Present:          STRATAS J.A.

BETWEEN:

PROPHET RIVER FIRST NATION AND WEST MOBERLY FIRST NATIONS

Appellants

and

ATTORNEY GENERAL OF CANADA,

MINISTER OF THE ENVIRONMENT,

MINISTER OF FISHERIES AND OCEANS,

MINISTER OF TRANSPORT, AND

BRITISH COLUMBIA HYDRO AND POWER AUTHORITY

Respondents

REASONS FOR ORDER

STRATAS J.A.

[1]               Amnesty International and Te’mexw Treaty Association move for leave to intervene in this appeal. For the reasons set out below, I dismiss the motions.

A.                The test for intervention

[2]               The factors to be considered on an intervention motion are set out in Rothmans, Benson & Hedges Inc. v. Canada (Attorney General), [1990] 1 F.C. 90, 103 N.R. 391 (C.A.), recently reaffirmed in Sport Maska Inc. v. Bauer Hockey Corp., 2016 FCA 44.

[3]               Prior to Sport Maska, Canada (Attorney General) v. Pictou Landing First Nation, 2014 FCA 21, [2015] 2 F.C.R. 253 tweaked and reformulated the Rothmans, Benson & Hedges factors. One of the reasons for that was to provide greater guidance concerning the “interests of justice” factor in Rothmans, Benson & Hedges. The danger of a broad “interests of justice” factor is that it can be taken to mean “whatever the judge assigned to the motion thinks.”

[4]               In the end, the Court in Sport Maska found there was not enough of a difference between Rothmans, Benson & Hedges and Pictou Landing to warrant a departure from the former: para. 41. Instead, the panel held that a number of the Pictou Landing factors are the sorts of factors that the Court may consider within the flexible “interests of justice” factor: Sport Maska, para. 42. That is how I shall proceed with these motions.

B.                 Applying the test for intervention

(1)               Considerations common to both intervention motions

[5]               Four of six of the factors in Rothmans, Benson & Hedges can be dismissed as irrelevant right at the outset:

                     Is the proposed intervener directly affected by the outcome? No. It may be that both are very interested in the outcome. But they are not directly affected. “Directly affected” is a requirement for full party status in an application for judicial review – i.e., standing as an applicant or a respondent in an application for judicial review: Forest Ethics Advocacy Association v. Canada (National Energy Board), 2013 FCA 236. Neither moving party says that it should have been an applicant or respondent in this case.

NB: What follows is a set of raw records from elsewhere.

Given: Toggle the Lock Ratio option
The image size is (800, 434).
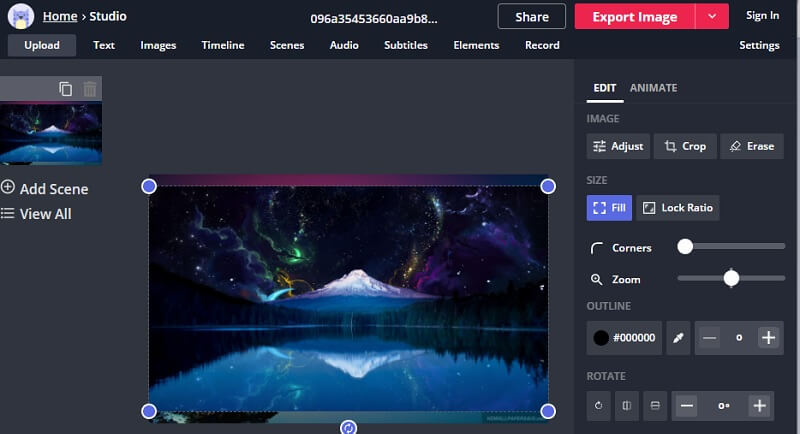Looking at the screenshot, I should point(677,208).
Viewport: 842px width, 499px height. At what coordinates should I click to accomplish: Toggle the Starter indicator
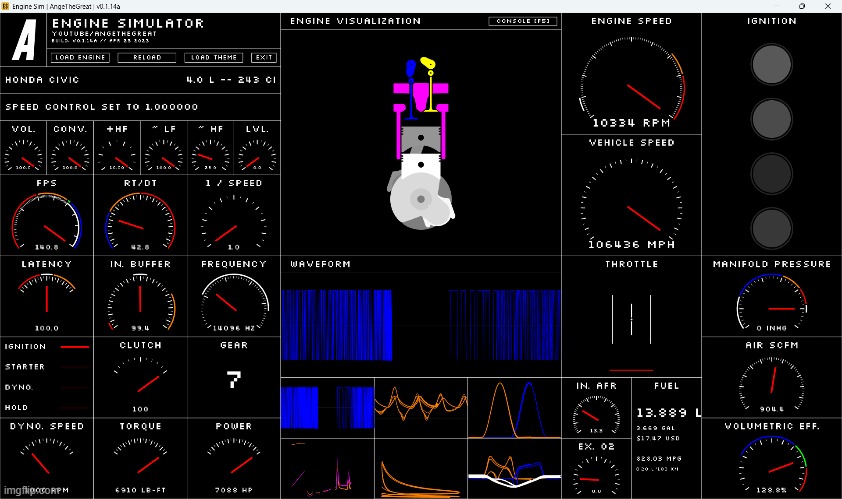click(x=46, y=367)
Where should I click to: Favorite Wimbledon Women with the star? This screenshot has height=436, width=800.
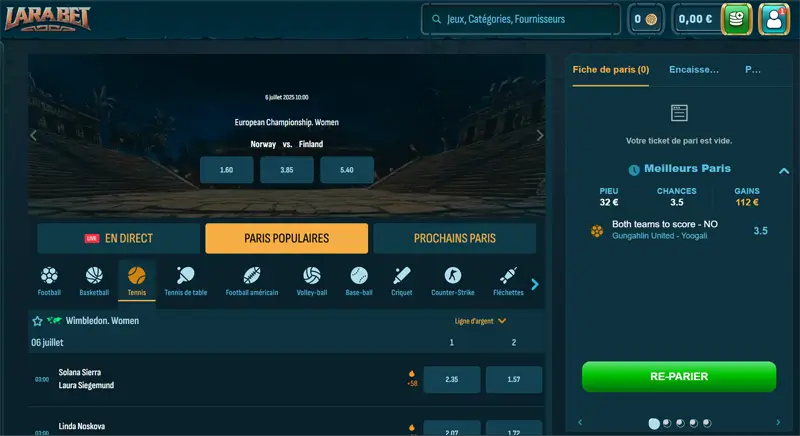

                                 Does there exist a justiciable issue and a veritable public interest? There is a justiciable issue. If there were not, the application for judicial review would have been struck out: Canada (National Revenue) v. JP Morgan Asset Management (Canada) Inc., 2013 FCA 250. Yes, there seems to be public interest in the case, but that does not necessarily mean that the moving parties should succeed.

                     Is there an apparent lack of any other reasonable or efficient means to submit the question to the Court? This is irrelevant. The question is before the Court and it will be decided whether or not the moving parties are before the Court.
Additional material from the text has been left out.